* START Supplied data *

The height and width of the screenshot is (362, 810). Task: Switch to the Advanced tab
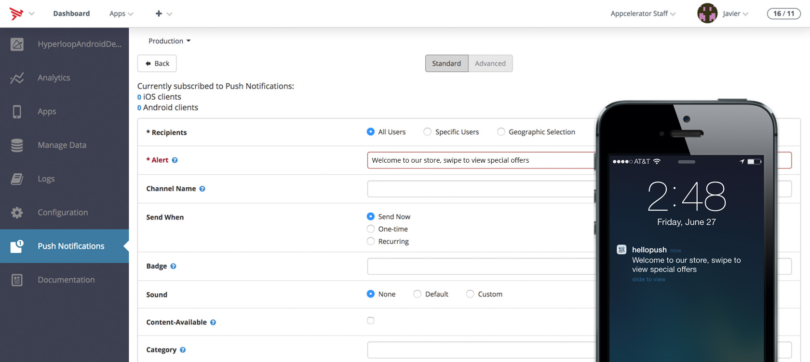(490, 64)
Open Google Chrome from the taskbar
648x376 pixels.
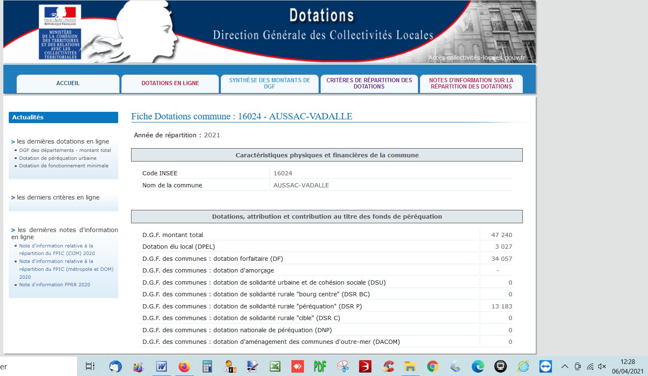click(x=433, y=367)
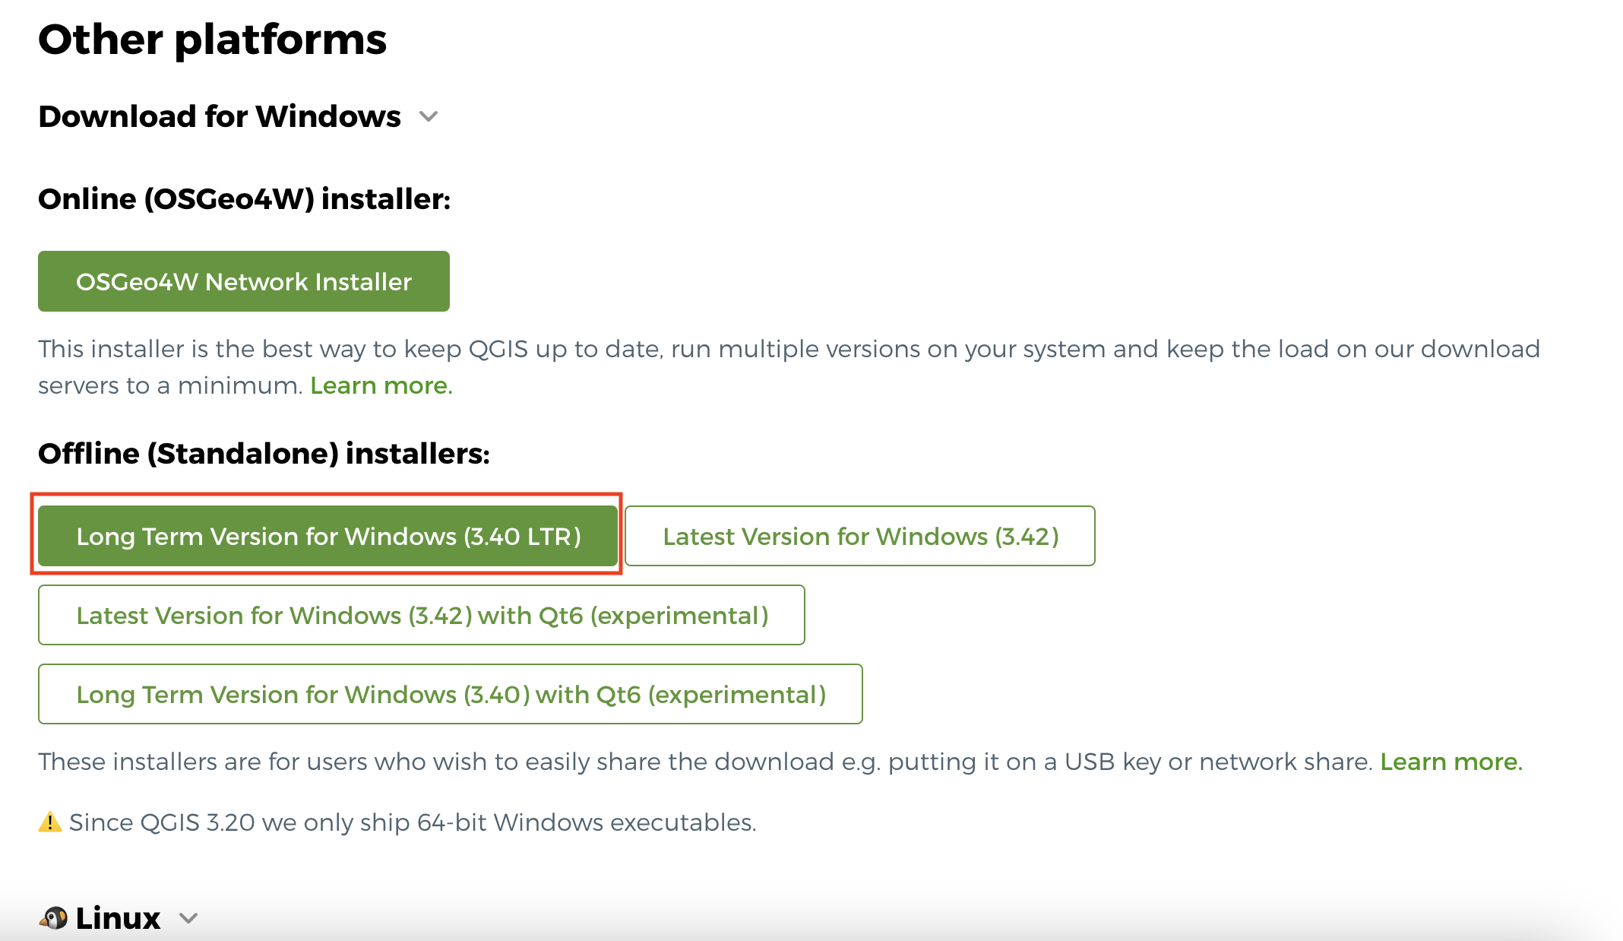Screen dimensions: 1623x941
Task: Download Long Term Version 3.40 with Qt6 (experimental)
Action: click(x=451, y=695)
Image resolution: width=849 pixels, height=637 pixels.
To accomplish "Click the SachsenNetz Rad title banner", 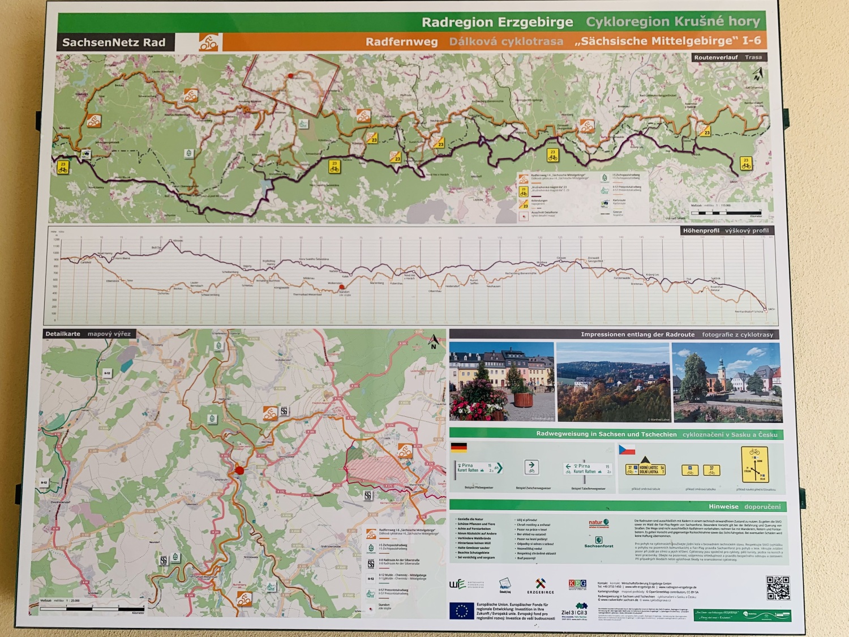I will (114, 42).
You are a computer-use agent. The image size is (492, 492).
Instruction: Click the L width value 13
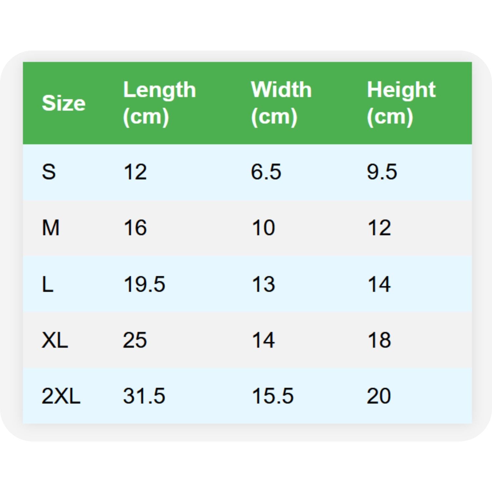(x=263, y=284)
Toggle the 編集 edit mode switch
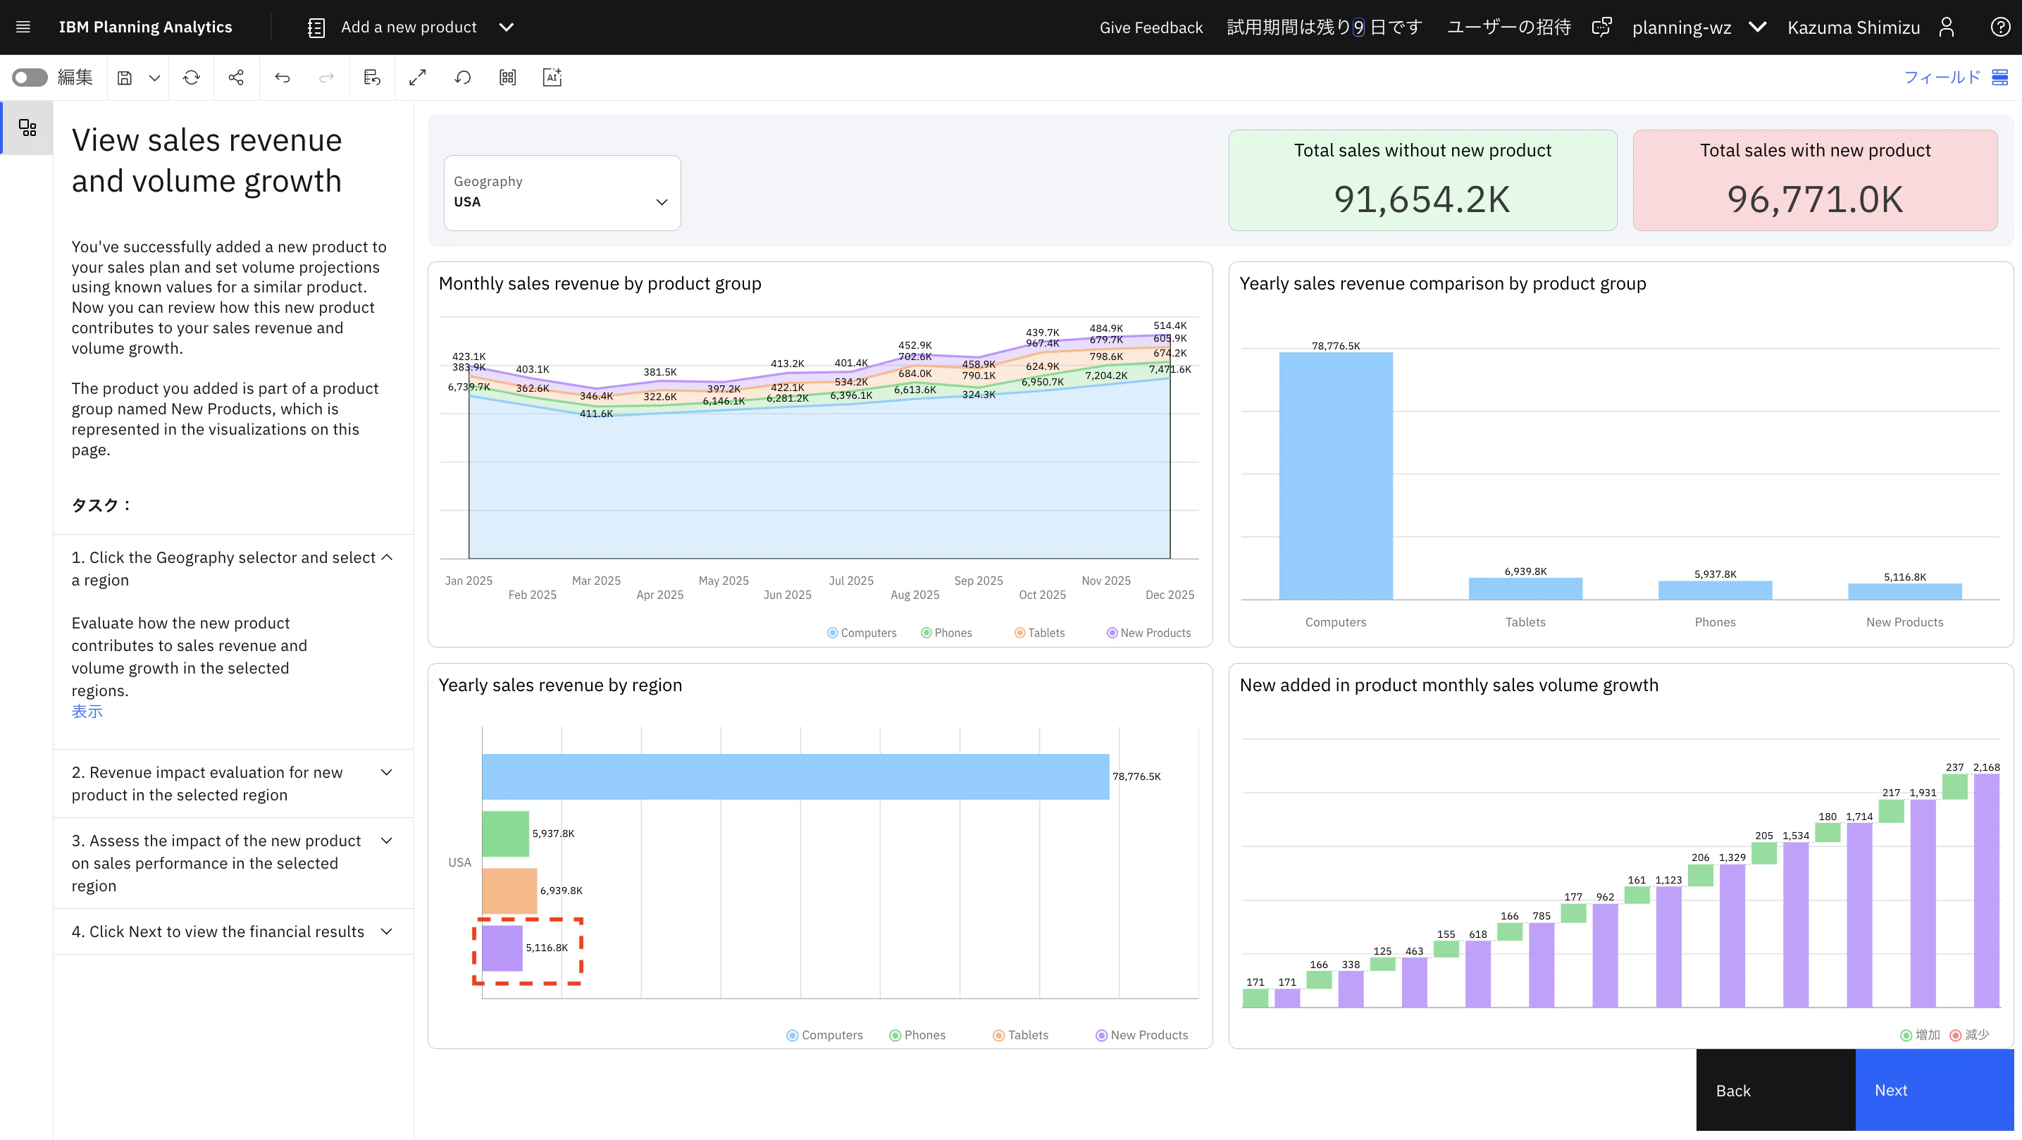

* END Supplied data *

Given task →
Reproduce the material starting at the line that contains "You are a computer-use" and ending at the end of the material, requests included, and offset every coordinate in the answers by adding 22 to it. Leave the pictures out of your reproduction.

Reply →
You are a computer-use agent. The image size is (492, 492).
Instruction: Click the L width value 13
(x=285, y=306)
Toggle the 編集 edit mode switch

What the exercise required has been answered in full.